I couldn't find myself connecting with, or even liking, any of the characters in Wildefire. I blame this somewhat on the writing style: third person, flowery and decorated excessively. While that kind of writing could appeal to some people, to me, it only took away from the story by describing things in excess that weren't relevant to the plot.
The paranormal aspect of the book was played down. It took around half the book to reach it, and then, the news that they were gods/goddesses was just dropped on them without much explanation. And then they just accepted that, and took next to no time to get accustomed to the fact.

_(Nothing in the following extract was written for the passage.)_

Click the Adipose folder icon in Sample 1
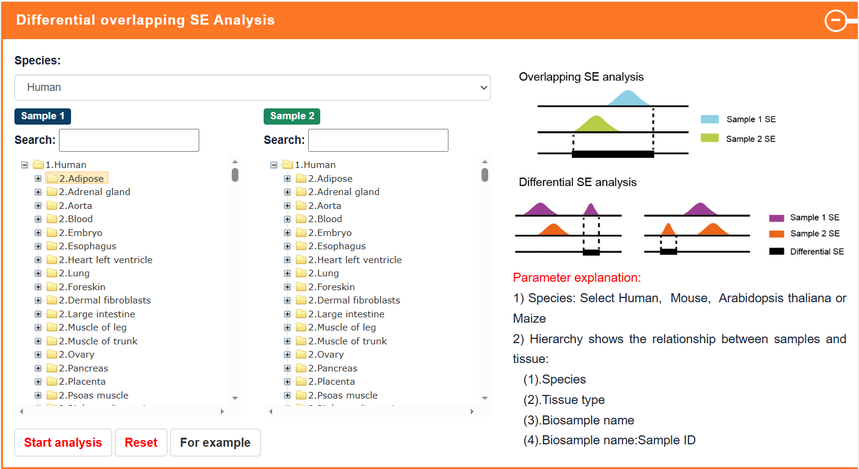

The pacing also provided a problem for me. The beginning 75 pages gave an in-depth backstory to Ash that wasn't proportionate to how important it was to the plot. And then, while the main drama was foreshadowed, it didn't occur until the very ending.
|I sketched you a graph of drama against time. Note major complication tacked onto the end. Also note the hook on the end. Cliffhanger.|
Another thing that annoyed me about this book was how things would happen that should prove a big problem to the protagonist didn't even develop into subplots, or even get mentioned again. I guess they're introduced to be expanded upon in further books, but it felt like those events were just ignored.
While I liked the premise, and the fact that Knight incorporated mythology from so many different cultures, I couldn't like the execution.
I give Wildefire a 2 out of 5.
P.S. I think I might make Drama vs. Time graphs for everything I review now.